*HOW TO COMPLETE THIS TASK:* Of the entries below, return only those lines from the line with "Click the print icon beside the post title" to the line with "Given: Launch Migrate OS to SSD/HD Wizard", exactly, both included.
** Opening EXTRACTED MATERIAL block **
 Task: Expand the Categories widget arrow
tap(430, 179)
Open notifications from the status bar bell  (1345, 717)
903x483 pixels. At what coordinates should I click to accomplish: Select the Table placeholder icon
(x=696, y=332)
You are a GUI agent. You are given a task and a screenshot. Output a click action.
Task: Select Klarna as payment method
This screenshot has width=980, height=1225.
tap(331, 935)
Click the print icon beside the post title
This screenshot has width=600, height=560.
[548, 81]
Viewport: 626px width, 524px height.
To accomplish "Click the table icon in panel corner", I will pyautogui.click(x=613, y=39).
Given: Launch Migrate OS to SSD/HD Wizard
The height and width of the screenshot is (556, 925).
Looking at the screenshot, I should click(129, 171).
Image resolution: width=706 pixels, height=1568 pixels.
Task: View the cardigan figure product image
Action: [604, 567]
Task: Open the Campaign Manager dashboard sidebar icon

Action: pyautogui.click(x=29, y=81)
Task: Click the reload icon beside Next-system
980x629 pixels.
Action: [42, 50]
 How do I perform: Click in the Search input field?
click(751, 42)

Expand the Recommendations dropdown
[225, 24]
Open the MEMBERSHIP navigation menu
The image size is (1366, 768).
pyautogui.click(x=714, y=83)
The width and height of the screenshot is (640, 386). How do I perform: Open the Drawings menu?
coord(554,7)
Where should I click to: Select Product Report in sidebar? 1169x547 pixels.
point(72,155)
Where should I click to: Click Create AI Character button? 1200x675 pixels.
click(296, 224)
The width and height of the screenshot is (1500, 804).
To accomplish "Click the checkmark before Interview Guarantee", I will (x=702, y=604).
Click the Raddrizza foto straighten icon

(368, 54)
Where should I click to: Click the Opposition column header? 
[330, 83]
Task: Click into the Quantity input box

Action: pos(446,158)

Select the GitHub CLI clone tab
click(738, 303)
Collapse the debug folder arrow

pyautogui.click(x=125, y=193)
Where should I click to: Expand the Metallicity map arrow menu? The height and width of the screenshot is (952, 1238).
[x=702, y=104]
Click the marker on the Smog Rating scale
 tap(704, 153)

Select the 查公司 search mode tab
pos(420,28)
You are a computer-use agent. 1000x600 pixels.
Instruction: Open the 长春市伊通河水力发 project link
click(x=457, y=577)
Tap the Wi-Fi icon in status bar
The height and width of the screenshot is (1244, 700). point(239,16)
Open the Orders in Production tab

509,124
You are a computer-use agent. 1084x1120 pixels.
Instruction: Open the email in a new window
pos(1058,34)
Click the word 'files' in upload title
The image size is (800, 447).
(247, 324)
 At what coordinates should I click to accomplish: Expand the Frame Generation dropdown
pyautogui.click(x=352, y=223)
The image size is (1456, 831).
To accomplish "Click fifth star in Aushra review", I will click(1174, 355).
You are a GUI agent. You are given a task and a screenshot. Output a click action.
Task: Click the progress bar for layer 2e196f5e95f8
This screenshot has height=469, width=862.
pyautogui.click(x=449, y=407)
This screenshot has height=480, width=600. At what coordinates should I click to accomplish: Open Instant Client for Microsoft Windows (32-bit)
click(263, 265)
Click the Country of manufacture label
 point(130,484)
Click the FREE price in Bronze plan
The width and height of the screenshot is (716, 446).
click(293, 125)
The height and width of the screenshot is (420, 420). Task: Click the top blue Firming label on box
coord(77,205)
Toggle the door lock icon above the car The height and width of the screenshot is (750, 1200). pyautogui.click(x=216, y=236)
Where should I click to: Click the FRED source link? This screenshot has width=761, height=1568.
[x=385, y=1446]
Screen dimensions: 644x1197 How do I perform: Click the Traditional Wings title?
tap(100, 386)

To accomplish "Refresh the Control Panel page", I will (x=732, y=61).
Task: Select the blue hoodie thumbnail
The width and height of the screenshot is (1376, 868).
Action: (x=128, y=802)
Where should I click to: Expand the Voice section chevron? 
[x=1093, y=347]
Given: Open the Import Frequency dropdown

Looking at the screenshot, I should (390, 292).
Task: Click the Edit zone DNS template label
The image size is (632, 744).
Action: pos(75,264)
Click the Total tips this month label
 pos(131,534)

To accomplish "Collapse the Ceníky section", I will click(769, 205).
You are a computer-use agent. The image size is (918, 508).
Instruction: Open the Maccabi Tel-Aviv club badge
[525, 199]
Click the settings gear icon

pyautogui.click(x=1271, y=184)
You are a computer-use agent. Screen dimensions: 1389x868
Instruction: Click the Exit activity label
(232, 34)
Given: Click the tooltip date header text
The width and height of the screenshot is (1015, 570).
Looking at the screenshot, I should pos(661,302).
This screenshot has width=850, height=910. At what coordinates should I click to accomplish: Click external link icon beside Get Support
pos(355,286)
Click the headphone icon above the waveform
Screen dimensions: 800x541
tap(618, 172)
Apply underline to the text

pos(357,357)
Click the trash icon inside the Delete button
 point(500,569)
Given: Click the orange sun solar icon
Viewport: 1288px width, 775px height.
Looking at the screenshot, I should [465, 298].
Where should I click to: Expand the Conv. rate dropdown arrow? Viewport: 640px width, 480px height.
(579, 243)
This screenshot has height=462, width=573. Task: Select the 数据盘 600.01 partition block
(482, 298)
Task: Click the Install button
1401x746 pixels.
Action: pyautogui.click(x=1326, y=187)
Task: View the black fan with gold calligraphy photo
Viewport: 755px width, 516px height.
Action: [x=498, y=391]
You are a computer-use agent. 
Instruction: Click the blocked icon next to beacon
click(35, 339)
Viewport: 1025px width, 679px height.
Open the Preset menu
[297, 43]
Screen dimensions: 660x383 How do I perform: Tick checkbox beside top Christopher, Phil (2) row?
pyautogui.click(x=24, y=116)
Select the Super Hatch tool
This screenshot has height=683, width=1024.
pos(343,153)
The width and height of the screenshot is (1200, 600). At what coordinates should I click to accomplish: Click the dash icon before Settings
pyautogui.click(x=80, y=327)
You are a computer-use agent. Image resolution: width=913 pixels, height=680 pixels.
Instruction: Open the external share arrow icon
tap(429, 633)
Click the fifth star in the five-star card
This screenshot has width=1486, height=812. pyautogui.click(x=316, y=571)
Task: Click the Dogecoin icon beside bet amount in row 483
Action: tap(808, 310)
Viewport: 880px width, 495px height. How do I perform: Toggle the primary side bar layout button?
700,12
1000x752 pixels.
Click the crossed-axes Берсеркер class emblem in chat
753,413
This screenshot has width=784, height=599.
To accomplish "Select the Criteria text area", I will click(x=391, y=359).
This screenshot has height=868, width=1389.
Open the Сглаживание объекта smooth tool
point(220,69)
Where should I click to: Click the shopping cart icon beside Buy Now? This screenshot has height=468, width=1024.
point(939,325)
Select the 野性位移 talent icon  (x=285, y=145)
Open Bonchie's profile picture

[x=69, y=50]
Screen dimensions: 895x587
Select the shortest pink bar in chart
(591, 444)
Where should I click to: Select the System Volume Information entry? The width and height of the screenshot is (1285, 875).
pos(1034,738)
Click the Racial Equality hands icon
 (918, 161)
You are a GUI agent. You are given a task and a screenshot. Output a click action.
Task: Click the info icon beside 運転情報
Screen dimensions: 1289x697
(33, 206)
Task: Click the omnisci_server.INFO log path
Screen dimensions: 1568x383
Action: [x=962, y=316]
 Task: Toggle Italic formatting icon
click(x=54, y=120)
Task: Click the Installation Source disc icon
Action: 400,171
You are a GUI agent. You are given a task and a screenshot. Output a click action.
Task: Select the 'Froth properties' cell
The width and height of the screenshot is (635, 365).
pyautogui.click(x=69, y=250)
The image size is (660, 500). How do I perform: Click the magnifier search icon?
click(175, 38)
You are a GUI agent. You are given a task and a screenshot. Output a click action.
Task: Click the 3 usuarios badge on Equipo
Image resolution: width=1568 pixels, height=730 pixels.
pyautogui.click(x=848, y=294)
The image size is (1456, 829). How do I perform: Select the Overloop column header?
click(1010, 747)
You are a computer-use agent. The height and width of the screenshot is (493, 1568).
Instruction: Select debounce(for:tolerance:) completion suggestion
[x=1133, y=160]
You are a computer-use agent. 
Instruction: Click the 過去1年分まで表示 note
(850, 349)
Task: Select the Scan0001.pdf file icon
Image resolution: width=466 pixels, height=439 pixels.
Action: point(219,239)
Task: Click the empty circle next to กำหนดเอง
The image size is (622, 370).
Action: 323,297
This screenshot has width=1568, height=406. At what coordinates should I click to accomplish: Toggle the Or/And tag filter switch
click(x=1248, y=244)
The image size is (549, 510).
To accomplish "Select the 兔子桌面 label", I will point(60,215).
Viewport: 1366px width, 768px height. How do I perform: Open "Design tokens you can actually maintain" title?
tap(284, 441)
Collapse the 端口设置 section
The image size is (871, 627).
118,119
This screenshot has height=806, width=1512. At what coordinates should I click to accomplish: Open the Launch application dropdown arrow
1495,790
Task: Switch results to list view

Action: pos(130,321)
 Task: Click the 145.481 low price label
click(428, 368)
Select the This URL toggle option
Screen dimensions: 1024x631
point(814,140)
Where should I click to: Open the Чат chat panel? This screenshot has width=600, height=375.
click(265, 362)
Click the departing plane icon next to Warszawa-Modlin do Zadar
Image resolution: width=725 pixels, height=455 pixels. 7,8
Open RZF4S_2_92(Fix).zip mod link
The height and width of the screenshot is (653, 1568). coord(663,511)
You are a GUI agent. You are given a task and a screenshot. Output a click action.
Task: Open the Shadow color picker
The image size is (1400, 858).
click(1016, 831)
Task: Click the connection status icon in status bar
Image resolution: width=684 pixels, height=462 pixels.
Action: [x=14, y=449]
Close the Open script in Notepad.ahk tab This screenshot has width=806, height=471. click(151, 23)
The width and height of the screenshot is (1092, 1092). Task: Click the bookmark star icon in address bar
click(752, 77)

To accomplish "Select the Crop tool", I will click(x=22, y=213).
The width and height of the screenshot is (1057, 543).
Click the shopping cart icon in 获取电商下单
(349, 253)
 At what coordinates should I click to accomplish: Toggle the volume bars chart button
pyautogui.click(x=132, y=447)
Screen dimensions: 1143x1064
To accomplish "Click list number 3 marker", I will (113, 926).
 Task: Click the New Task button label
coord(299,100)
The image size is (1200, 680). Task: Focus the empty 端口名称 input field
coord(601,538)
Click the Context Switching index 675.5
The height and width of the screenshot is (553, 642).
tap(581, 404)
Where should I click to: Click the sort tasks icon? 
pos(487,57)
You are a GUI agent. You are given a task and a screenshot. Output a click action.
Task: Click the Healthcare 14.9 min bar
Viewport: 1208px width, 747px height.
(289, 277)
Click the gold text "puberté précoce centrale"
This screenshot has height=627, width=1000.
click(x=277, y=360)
** Closing EXTRACTED MATERIAL block **
*YOUR RESPONSE:*
Click the print icon beside the post title
This screenshot has width=600, height=560.
[548, 81]
Viewport: 626px width, 524px height.
To accomplish "Click the table icon in panel corner", I will pyautogui.click(x=613, y=39).
Given: Launch Migrate OS to SSD/HD Wizard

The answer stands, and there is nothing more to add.